5

Short introduction – logic behind the data

I am working on a PostgreSQL database that stores experimental data (Raman spectra) and their metadata. It is necessary, in addition to the "normal" spectra of our samples, to acquire and save special spectra for the instrument calibration purposes.

Each time I do an experiment I create a new record in the table measurements, where I specify the measurement type and the corresponding metadata (foreign keys to other tables).

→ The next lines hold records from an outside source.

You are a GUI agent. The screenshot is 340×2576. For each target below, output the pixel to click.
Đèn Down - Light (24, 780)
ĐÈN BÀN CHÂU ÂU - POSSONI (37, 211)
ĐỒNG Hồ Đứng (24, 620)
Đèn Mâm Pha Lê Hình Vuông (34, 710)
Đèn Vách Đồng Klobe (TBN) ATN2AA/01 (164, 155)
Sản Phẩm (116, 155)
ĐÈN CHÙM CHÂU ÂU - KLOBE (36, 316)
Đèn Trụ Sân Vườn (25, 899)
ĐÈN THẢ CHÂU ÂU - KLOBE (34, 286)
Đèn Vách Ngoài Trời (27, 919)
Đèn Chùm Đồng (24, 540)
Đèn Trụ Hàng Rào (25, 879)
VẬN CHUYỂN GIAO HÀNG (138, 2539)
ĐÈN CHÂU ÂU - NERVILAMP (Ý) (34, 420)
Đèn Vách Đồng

The issue is, that the metadata type differs depending on the measurement type:

  1. Sample measurement – we have to store sample_id from the table samples
  2. Standard substances – in this case we specify a substance from the table substances
  3. Special standardized light source – source_id has to be provided
  4. Dark frames – simple, no data from other tables are necessary

samples, substances and light sources have completely different properties, so we have to keep them in separate tables, linked to the table measurements via foreign keys. I think my data have a polymorphic relation here (correct me if I'm wrong).

The problem

In the current design, the value stored in column measurementtype_id (highlighted red) defines which foreign keys (highlighted yellow) have to be NULLed and which have to contain a value.

Table relationships

enter image description here

I am pretty sure that this design violates the third normal form. We can have a scenario when metadata of a wrong type is associated with the measurement. How can I ensure the data integrity? Unfortunately, I was not able to find a reasonable solution so far...

philipxy
  • 14,867
  • 6
  • 39
  • 83
R Kiselev
  • 1,124
  • 1
  • 9
  • 18
  • A NF is something that a table in isolation satisfies or doesn't. And normalization doesn't deal with NULLs. So it's not clear what your concerns are re 3NF. PS Search/google re SQL subtyping/polymorphism. – philipxy Mar 10 '16 at 02:22
  • What is your DBMS? The constraints that you can write declaratively depend on that. – philipxy Mar 10 '16 at 02:30
  • Thank you very much @philipxy! Your search keywords helped me to find the relevant info, and I think that I understood the topic. After some research and testing I came to a solution similar to [this one](http://stackoverflow.com/a/562030/6029703). It seems to work well and does what I want. I also tested PostgreSQL inheritance, but it did not work for me due to [issues with foreign keys](http://stackoverflow.com/a/26035311/6029703). – R Kiselev Mar 10 '16 at 10:07

1 Answers1

1

With PostgreSQL you can have check constraints. Now, I think your big problem is that maintenance over time is likely to be a problem if you have to add more types.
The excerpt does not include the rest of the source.